$ cat post/net-split-in-the-night-/-we-scaled-it-past-what-it-knew-/-it-boots-from-the-past.md

20JUN16

net split in the night / we scaled it past what it knew / it boots from the past

Title: June 2016 - Kubernetes is Winning But What About My Legacy Monitoring?

June 20, 2016. The month the world seemed to pause as one of its most contentious votes was about to be cast.

I found myself reflecting on my own tech journey over a couple of cups of coffee that morning. As I sipped, the buzz from Hacker News stories like “UK votes to leave EU” and “Microsoft acquires LinkedIn for $26B” filled my head with thoughts of big changes ahead. Meanwhile, in the world of DevOps and infrastructure, Kubernetes was quietly gathering momentum, slowly overtaking Docker Swarm as the de facto standard for container orchestration.

But amidst all these headlines and buzzwords, I couldn’t shake off the nagging feeling that something critical wasn’t getting enough attention: my legacy monitoring stack.

You see, a few years back when Docker first started to gain traction in our organization, I was tasked with setting up an Observability framework. Back then, we were using Nagios for alerting and Grafana for visualization. The setup worked but felt like a Frankenstein’s monster. It lacked the scalability and flexibility that modern DevOps practices required.

Now, as Kubernetes started to take hold, I found myself faced with a dilemma: how do you effectively monitor a cluster of containers without breaking the bank? Sure, Prometheus was becoming popular, but integrating it with our existing stack felt like reinventing the wheel. Plus, there were all these new tools and concepts floating around – GitOps, Kubernetes-native monitoring solutions, and more.

I sat down to map out my strategy. We had a few small apps running in containers already, so I started by setting up Prometheus as a service mesh sidecar. This would give us visibility into the inner workings of our services without having to change much on the application side. But then came the question: should we switch over completely from Nagios and Grafana?

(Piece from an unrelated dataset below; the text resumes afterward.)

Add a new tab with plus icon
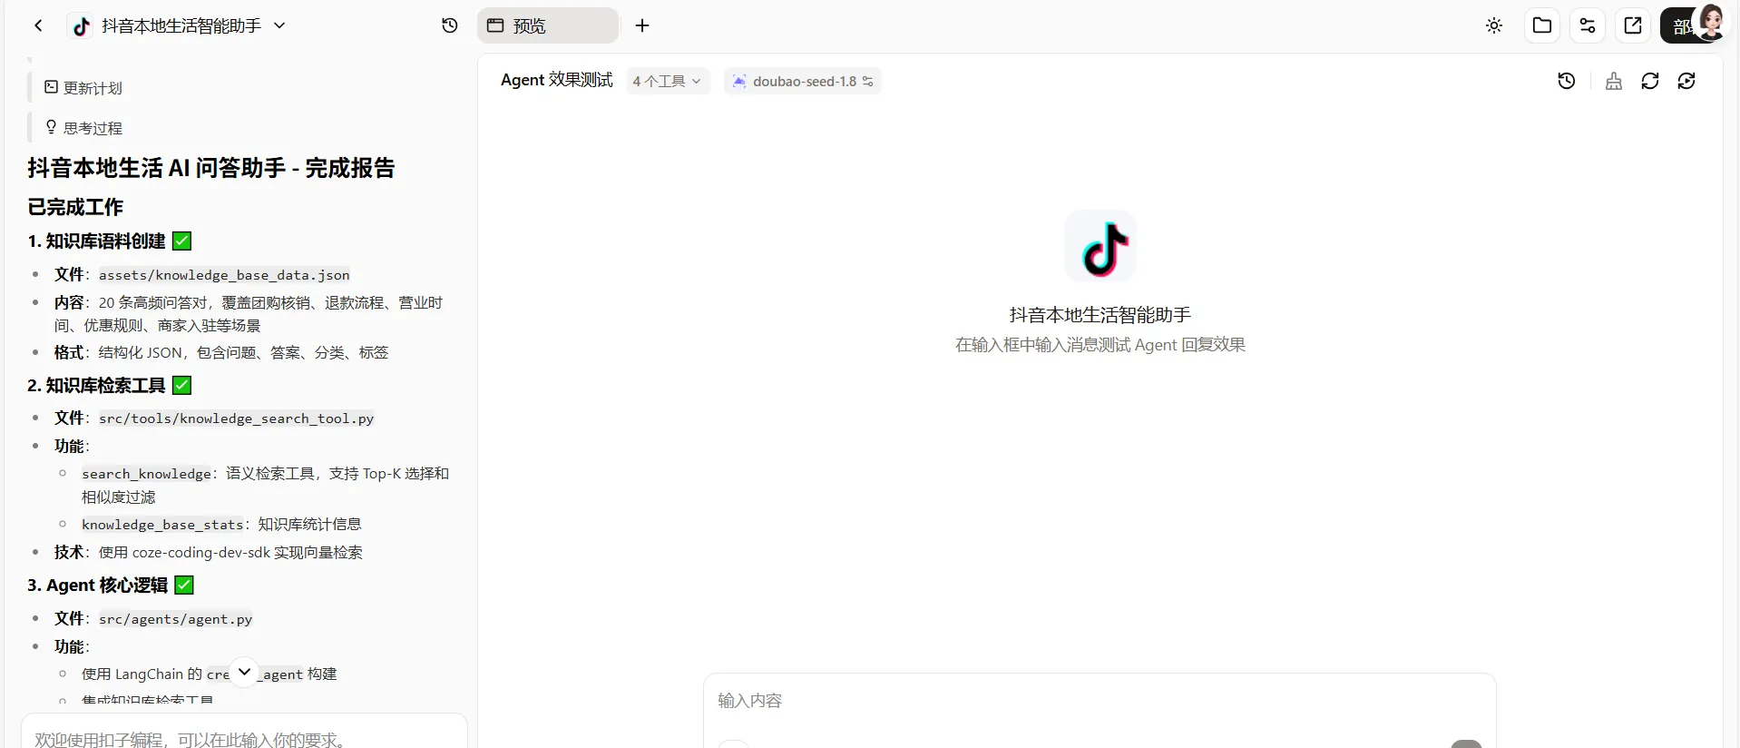The image size is (1740, 748). [x=642, y=25]
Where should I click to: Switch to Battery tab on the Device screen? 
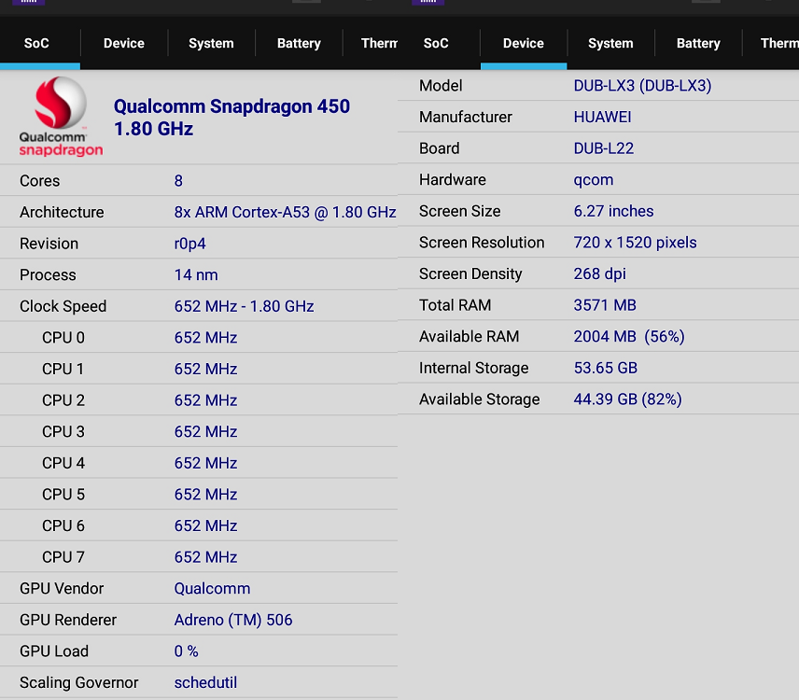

The thought was daunting. It wasn’t just about replacing old tools; it was about changing how my team operated. I started a series of proof-of-concepts, testing various integrations with Prometheus and Grafana. Each day, as I dug deeper into the configurations, the weight of this decision settled heavier on me.

Then came the weekend. I spent hours staring at logs and metrics trying to understand where we were falling short. Our network traffic was still unpredictable due to the new architecture, and every time something went wrong, it felt like starting from scratch again.

On Monday, the team gathered for our regular stand-up. I laid out my findings and potential solutions. The room was quiet as everyone absorbed what I had just said. “Let’s do this,” I announced, trying to keep my voice steady. “We need to move towards a more modern monitoring stack, but we’ll take it step by step.”

There was a mix of nods and murmurs in response. Some were excited about the change, others worried about the complexity. We agreed that the migration would be gradual, with small wins along the way.

As I left the meeting, my mind was still racing. I knew this transition wouldn’t be easy, but it was necessary. The world of DevOps was moving fast, and if we didn’t adapt, our monitoring efforts could quickly become outdated.

Looking back, that day in June 2016 marked a turning point for me and my team. It wasn’t just about changing tools; it was about embracing change and continuously improving our approach to DevOps. And while the path forward was uncertain, I felt confident that we were taking the right steps towards a more scalable and flexible monitoring solution.

That’s how June 2016 felt in tech back then. A blend of big decisions and small victories, all wrapped up in an ever-evolving landscape of tools and standards.